Data provided –
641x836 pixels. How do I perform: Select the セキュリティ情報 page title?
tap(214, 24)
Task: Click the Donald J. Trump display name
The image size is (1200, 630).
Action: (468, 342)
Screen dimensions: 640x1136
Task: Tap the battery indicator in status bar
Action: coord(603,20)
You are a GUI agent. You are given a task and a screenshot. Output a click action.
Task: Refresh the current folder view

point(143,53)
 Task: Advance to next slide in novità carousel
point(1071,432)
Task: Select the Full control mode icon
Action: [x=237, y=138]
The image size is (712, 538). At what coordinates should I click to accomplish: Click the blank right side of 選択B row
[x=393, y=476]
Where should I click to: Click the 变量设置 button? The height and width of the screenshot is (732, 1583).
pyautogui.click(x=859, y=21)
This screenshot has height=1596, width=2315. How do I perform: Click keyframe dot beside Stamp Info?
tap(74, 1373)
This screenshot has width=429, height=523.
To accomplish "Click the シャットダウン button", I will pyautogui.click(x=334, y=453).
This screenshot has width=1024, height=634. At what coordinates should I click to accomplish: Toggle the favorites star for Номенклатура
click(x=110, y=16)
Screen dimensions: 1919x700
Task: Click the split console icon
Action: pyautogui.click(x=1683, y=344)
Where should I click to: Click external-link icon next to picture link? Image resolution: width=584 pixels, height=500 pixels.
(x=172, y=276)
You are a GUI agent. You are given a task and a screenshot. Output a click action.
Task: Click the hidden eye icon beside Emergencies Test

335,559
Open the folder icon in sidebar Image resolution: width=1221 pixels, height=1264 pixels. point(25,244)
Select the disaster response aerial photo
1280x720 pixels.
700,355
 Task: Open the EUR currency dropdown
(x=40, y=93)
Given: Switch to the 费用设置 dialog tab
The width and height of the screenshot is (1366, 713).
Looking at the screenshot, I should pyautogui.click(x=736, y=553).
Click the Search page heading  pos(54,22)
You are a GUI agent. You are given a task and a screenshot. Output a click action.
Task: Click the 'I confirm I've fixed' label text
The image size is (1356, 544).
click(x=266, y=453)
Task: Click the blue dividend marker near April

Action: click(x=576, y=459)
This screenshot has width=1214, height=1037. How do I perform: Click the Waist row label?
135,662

What to work on –
All of the material is to be copied word for word.

Output for this exercise –
641x836 pixels. How do I perform: Select the セキュリティ情報 page title?
tap(214, 24)
Task: Click the Donald J. Trump display name
The image size is (1200, 630).
Action: (468, 342)
Screen dimensions: 640x1136
Task: Tap the battery indicator in status bar
Action: coord(603,20)
You are a GUI agent. You are given a task and a screenshot. Output a click action.
Task: Refresh the current folder view

point(143,53)
 Task: Advance to next slide in novità carousel
point(1071,432)
Task: Select the Full control mode icon
Action: [x=237, y=138]
The image size is (712, 538). At what coordinates should I click to accomplish: Click the blank right side of 選択B row
[x=393, y=476]
Where should I click to: Click the 变量设置 button? The height and width of the screenshot is (732, 1583).
pyautogui.click(x=859, y=21)
This screenshot has height=1596, width=2315. How do I perform: Click keyframe dot beside Stamp Info?
tap(74, 1373)
This screenshot has width=429, height=523.
To accomplish "Click the シャットダウン button", I will pyautogui.click(x=334, y=453).
This screenshot has width=1024, height=634. At what coordinates should I click to accomplish: Toggle the favorites star for Номенклатура
click(x=110, y=16)
Screen dimensions: 1919x700
Task: Click the split console icon
Action: pyautogui.click(x=1683, y=344)
Where should I click to: Click external-link icon next to picture link? Image resolution: width=584 pixels, height=500 pixels.
(x=172, y=276)
You are a GUI agent. You are given a task and a screenshot. Output a click action.
Task: Click the hidden eye icon beside Emergencies Test

335,559
Open the folder icon in sidebar Image resolution: width=1221 pixels, height=1264 pixels. point(25,244)
Select the disaster response aerial photo
1280x720 pixels.
700,355
 Task: Open the EUR currency dropdown
(x=40, y=93)
Given: Switch to the 费用设置 dialog tab
The width and height of the screenshot is (1366, 713).
Looking at the screenshot, I should pyautogui.click(x=736, y=553).
Click the Search page heading  pos(54,22)
You are a GUI agent. You are given a task and a screenshot. Output a click action.
Task: Click the 'I confirm I've fixed' label text
The image size is (1356, 544).
click(x=266, y=453)
Task: Click the blue dividend marker near April

Action: click(x=576, y=459)
This screenshot has width=1214, height=1037. How do I perform: Click the Waist row label?
135,662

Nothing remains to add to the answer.